#### FAÇA ISTO
Por favor, redigite sem nenhuma alteração um trecho do texto sobre Goethe e Dostoievski: comece nas palavras "No projeto Cultura Sem" e pare logo depois de "da ortodoxia católica.".

== TEXTO PARA LEITURA

Sociedade

Goethe e Dostoievski


01/03/2011

Nivaldo Cordeiro

www.nivaldocordeiro.net

No projeto Cultura Sem Limites, ciclo de
cursos a ser ministrados a partir deste mês, na Livraria Cultura do Conjunto
Nacional, em São Paulo, dois dos cursos são altamente completares entre si, por
tratarem da mesma temática. O que eu mesmo vou ministrar no mês de maio, sobre
o Fausto, de Goethe, e o curso do Professor Élcio Verçosa, que terá início
no final de março, que trata da obra de Dostoievski, Os Irmãos Karamazov.

Ambos os autores tratam do tema do mal, mas de
óticas muito distintas, mesmo opostas. Goethe é o poeta que cantou as
representações simbólicas do mal em toda a sua amplitude e seu Fausto desenha
um desfecho falsamente católico, que é a própria negação da ortodoxia católica.

====
== LINHAS DE DADOS

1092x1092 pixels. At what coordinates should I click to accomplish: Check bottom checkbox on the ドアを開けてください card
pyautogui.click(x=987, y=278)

====

#### RESPOSTA DO EXERCÍCIO
No projeto Cultura Sem Limites, ciclo de
cursos a ser ministrados a partir deste mês, na Livraria Cultura do Conjunto
Nacional, em São Paulo, dois dos cursos são altamente completares entre si, por
tratarem da mesma temática. O que eu mesmo vou ministrar no mês de maio, sobre
o Fausto, de Goethe, e o curso do Professor Élcio Verçosa, que terá início
no final de março, que trata da obra de Dostoievski, Os Irmãos Karamazov.

Ambos os autores tratam do tema do mal, mas de
óticas muito distintas, mesmo opostas. Goethe é o poeta que cantou as
representações simbólicas do mal em toda a sua amplitude e seu Fausto desenha
um desfecho falsamente católico, que é a própria negação da ortodoxia católica.